— begin Reading text —

Re: [Chicken-users] Optimizing inner loops

[Will M Farr]

Hello Carlos (and everyone),

Thanks for the reference to the inline egg---I'd seen that, but had  
forgotten about it.  Below is a little bit of code you can use to  
test the speed of the various methods I discussed in my last email  
for different sizes of vectors.

Each of the attached files can be compiled to an executable which is  
invoked as

./test_{c,scm,fast_scm} <n> <n-iter>

which adds two vectors of double-precision floating point numbers of  
length <n> and stores the result in a third vector <n-iter> times.   
On my machine (PowerBook G4 800 Mhz, Mac OS 10.4.7) user timings with  
n = 1000 and n-iter = 1000000 (conveniently 1 GFLOP) are as follows:

csr-dyn-69:/tmp farr$ time ./test_c 1000 1000000

real    0m7.889s
user    0m6.407s
sys     0m0.057s


csr-dyn-69:/tmp farr$ time ./test_fast_scm 1000 1000000

real    0m7.879s
user    0m6.296s
sys     0m0.094s


csr-dyn-69:/tmp farr$ time ./test_scm 1000 1000000
^C

real    30m56.616s
user    19m30.921s
sys     1m14.798s

As you can see, I terminated the test_scm run prematurely because it  
was taking *forever*.  I guess the moral of this story is that the  
pure-scheme implementation isn't going to come close (over two orders  
of magnitude when I killed it) to the speed of the C operation.  
Several other things I can think of about this test:

1. Putting inline c code in the inner loops of your scheme program is  
just as fast as pure-c for 1000-element vectors.  This performance  
equality will degrade as the vectors get shorter (because less work  
is done in c before looping in scheme).  In general, the more you do  
inside the foreign-lambda* c-code, the closer you will come to pure-c  
code because the looping scheme calls will be a smaller and smaller  
fraction of the run time.  On my machine, test_fast_scm is about 15  
times slower than test_c when n = 3.

— end Reading text —

Required work
According to the forum post on optimizing inner loops, how much slower is test_fast_scm than test_c when n = 3?

— begin Data listing —

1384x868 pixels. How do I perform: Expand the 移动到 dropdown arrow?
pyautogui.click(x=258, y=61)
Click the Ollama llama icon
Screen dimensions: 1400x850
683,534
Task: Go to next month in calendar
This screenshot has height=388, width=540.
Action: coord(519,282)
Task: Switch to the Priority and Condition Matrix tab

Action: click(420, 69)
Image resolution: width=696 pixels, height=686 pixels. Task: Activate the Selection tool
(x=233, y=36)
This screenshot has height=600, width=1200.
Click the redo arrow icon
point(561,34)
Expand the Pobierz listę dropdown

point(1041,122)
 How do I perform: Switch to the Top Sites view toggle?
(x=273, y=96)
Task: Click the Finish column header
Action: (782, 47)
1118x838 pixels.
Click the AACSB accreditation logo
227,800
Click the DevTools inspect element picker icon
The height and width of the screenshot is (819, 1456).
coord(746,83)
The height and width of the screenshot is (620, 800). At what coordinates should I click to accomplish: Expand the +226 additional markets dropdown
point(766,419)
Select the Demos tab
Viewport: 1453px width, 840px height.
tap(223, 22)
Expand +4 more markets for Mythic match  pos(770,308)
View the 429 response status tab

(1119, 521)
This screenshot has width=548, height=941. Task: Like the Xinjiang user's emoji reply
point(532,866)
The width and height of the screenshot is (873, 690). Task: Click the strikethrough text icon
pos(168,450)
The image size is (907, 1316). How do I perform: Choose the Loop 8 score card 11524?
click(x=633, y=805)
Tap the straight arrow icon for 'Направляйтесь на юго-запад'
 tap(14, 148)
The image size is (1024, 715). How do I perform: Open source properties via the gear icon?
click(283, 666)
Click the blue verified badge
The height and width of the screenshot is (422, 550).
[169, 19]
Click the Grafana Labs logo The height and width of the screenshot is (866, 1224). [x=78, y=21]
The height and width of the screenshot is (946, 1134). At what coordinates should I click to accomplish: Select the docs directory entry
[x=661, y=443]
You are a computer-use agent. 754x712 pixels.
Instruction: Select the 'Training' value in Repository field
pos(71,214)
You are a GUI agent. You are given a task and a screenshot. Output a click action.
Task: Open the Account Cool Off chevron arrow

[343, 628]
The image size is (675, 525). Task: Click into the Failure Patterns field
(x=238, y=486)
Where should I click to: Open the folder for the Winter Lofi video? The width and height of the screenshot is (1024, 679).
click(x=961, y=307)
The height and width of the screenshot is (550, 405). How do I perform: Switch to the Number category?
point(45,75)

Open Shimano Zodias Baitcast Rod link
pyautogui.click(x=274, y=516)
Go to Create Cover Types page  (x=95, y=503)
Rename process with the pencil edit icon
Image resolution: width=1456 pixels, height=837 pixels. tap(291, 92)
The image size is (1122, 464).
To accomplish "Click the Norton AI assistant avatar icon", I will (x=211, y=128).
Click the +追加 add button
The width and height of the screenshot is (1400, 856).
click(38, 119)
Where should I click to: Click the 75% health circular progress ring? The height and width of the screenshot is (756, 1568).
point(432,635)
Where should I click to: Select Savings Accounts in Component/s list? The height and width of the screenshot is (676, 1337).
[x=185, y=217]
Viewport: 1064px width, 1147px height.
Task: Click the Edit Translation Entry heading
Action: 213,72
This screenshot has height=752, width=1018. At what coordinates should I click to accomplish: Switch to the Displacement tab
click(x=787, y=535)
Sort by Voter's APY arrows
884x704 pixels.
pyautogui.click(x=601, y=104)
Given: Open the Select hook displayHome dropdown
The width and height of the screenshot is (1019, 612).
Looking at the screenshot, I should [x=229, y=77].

— end Data listing —

Complete answer
It is about 15 times slower.